▶ **Work instructions**
Each line from the start of the records through the line containing "Task: Click the Email value gv7vu7tg60" is to be transcribed exactly, and no other line is to be included.
── Supplied entries
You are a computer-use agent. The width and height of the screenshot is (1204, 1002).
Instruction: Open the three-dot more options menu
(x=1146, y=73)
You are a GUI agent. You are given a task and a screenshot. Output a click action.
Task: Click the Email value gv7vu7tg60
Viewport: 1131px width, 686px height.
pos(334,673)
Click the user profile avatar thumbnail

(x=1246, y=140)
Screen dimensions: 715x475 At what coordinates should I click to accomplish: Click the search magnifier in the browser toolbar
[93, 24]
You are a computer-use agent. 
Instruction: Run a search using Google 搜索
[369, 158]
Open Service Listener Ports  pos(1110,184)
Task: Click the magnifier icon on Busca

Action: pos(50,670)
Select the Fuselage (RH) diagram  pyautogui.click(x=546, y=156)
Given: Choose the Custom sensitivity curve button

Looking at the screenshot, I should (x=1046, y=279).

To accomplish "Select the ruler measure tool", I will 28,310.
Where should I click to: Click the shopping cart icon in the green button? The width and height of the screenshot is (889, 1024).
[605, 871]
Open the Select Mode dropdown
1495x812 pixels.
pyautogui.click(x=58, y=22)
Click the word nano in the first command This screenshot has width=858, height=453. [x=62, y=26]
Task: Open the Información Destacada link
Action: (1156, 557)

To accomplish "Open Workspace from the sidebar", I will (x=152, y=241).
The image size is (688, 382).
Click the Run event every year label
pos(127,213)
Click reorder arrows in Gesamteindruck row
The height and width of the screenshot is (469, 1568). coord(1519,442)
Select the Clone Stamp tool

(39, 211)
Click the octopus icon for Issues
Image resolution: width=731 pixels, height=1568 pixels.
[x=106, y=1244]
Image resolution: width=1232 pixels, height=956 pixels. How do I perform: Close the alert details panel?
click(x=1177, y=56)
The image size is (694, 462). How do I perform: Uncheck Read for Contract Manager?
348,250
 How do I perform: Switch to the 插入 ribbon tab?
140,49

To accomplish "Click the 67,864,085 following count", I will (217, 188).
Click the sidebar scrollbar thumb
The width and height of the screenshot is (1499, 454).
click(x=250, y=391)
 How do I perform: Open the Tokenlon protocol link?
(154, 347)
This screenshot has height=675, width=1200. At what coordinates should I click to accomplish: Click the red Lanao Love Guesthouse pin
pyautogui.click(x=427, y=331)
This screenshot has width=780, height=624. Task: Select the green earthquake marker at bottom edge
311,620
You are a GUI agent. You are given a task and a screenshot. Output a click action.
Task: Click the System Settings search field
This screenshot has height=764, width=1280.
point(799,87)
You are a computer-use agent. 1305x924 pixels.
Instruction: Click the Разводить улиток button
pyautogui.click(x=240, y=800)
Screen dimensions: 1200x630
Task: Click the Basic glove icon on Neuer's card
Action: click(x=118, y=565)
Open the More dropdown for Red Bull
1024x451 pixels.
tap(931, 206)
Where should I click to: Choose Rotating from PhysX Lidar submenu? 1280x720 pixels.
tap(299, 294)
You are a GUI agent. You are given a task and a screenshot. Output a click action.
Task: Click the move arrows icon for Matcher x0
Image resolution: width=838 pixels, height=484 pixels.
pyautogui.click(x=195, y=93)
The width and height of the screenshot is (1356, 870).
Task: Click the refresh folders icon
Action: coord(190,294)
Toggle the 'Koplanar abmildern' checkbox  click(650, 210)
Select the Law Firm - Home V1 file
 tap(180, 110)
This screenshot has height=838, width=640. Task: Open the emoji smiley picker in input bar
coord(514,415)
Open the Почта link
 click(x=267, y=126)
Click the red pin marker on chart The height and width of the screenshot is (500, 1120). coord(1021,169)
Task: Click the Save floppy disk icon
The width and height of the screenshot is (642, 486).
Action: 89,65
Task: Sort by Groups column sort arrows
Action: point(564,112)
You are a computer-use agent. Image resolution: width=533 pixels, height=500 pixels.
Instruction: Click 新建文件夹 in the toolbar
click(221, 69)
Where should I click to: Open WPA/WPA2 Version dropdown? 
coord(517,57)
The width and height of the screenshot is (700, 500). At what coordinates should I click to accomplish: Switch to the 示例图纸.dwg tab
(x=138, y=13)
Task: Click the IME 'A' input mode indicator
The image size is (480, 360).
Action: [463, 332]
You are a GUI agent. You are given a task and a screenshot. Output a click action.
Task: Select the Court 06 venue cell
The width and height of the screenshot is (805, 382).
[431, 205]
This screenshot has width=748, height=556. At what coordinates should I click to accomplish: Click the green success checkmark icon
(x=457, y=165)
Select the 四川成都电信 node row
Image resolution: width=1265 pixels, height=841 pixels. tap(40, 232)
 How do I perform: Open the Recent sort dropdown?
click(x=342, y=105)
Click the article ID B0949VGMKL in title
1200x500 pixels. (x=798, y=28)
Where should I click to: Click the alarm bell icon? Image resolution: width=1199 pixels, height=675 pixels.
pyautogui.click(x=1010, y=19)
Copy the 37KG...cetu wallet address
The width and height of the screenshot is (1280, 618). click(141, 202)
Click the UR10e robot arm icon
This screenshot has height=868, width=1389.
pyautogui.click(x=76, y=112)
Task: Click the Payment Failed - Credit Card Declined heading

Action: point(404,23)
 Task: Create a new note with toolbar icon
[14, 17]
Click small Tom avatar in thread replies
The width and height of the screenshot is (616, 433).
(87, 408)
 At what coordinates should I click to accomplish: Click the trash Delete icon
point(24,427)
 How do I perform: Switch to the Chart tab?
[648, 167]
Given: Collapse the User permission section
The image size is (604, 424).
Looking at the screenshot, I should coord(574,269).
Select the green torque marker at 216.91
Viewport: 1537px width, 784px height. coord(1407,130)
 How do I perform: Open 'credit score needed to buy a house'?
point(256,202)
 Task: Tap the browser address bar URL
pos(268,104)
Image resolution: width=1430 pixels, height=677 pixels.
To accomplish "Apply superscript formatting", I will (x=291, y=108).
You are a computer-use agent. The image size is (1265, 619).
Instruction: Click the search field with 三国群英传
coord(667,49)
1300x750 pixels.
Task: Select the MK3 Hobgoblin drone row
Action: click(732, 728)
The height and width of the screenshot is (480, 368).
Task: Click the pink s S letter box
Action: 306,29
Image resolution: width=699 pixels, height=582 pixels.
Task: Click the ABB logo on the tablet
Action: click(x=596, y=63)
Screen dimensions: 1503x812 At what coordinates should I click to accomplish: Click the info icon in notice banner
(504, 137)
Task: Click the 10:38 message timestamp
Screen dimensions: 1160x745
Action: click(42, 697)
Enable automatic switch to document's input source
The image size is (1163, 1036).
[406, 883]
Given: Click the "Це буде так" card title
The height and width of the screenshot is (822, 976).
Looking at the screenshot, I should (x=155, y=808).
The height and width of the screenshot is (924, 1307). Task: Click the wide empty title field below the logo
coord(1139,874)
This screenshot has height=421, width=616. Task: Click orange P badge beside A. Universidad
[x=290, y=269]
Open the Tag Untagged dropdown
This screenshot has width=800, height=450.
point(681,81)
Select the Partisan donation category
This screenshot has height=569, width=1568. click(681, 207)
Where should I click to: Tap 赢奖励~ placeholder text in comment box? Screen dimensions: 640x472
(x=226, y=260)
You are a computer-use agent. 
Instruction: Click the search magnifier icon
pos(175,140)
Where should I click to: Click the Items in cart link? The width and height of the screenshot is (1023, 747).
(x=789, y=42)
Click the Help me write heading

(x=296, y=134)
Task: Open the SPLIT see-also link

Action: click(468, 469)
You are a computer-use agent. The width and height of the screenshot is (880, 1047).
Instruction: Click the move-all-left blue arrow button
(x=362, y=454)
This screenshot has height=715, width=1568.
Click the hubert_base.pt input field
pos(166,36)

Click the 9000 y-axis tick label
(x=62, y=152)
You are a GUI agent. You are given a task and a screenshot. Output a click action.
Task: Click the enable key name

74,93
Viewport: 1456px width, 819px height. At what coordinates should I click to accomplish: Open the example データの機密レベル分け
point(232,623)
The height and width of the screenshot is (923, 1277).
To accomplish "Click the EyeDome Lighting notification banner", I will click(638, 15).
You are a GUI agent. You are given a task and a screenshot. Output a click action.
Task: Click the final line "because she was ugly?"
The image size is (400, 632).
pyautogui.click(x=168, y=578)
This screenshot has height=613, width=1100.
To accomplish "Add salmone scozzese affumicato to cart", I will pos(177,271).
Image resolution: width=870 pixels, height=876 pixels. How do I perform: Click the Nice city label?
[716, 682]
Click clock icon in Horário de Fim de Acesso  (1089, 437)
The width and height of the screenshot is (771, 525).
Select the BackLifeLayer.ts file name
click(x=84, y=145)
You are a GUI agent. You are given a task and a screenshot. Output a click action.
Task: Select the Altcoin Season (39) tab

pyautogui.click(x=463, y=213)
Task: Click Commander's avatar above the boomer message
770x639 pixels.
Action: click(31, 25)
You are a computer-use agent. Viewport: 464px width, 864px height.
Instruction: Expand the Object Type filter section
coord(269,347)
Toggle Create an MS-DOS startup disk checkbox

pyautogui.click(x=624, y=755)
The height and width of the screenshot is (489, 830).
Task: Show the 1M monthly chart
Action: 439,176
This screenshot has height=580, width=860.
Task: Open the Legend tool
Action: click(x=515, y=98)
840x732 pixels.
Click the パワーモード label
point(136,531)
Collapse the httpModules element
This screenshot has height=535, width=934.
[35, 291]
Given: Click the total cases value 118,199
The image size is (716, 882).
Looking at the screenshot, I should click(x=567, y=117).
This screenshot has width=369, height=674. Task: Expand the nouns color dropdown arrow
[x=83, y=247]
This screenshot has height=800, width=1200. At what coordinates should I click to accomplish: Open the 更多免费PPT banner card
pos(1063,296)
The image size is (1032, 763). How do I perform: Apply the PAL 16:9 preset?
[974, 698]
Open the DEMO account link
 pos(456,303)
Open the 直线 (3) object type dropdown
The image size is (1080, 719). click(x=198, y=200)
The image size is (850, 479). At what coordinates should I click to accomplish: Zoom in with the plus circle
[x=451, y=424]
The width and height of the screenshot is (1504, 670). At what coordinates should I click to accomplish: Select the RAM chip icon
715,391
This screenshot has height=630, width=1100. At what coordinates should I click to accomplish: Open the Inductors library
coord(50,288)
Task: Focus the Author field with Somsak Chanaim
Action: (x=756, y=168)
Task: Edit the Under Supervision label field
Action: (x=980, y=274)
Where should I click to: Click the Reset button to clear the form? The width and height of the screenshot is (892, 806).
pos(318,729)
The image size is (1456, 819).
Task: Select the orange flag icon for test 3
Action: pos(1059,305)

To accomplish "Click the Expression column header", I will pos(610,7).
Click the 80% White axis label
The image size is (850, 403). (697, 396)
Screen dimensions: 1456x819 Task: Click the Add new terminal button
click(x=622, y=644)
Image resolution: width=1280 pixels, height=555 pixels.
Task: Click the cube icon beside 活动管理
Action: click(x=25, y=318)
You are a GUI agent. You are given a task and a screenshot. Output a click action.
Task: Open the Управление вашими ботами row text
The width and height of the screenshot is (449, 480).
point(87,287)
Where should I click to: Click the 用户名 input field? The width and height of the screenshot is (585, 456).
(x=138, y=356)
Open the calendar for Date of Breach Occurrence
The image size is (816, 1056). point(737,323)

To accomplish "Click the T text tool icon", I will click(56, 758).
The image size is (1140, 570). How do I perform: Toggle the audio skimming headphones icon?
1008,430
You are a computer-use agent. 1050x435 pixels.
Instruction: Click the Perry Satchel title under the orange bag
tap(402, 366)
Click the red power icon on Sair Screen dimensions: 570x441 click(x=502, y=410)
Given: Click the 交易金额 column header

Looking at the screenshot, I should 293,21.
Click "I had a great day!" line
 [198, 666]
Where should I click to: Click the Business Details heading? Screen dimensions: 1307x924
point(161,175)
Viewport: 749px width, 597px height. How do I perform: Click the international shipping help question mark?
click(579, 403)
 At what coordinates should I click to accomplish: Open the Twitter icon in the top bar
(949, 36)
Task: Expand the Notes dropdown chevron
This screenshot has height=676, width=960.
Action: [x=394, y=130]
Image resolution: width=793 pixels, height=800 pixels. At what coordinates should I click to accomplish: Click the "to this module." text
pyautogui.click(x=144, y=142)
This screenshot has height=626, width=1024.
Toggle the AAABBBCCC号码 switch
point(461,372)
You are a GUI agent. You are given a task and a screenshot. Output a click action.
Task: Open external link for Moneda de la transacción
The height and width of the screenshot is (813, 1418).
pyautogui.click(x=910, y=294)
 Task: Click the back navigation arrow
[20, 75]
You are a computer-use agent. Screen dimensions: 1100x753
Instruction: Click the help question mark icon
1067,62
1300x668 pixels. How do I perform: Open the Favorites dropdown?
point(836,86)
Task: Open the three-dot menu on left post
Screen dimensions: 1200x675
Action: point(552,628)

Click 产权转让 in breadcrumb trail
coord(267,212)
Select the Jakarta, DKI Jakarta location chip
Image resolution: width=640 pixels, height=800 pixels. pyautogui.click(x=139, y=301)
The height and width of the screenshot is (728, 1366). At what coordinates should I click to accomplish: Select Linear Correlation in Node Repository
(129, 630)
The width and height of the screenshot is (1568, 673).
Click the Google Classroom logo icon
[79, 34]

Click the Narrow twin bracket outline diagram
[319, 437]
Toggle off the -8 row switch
────
▶ **Exercise solution**
You are a computer-use agent. The width and height of the screenshot is (1204, 1002).
Instruction: Open the three-dot more options menu
(x=1146, y=73)
You are a GUI agent. You are given a task and a screenshot. Output a click action.
Task: Click the Email value gv7vu7tg60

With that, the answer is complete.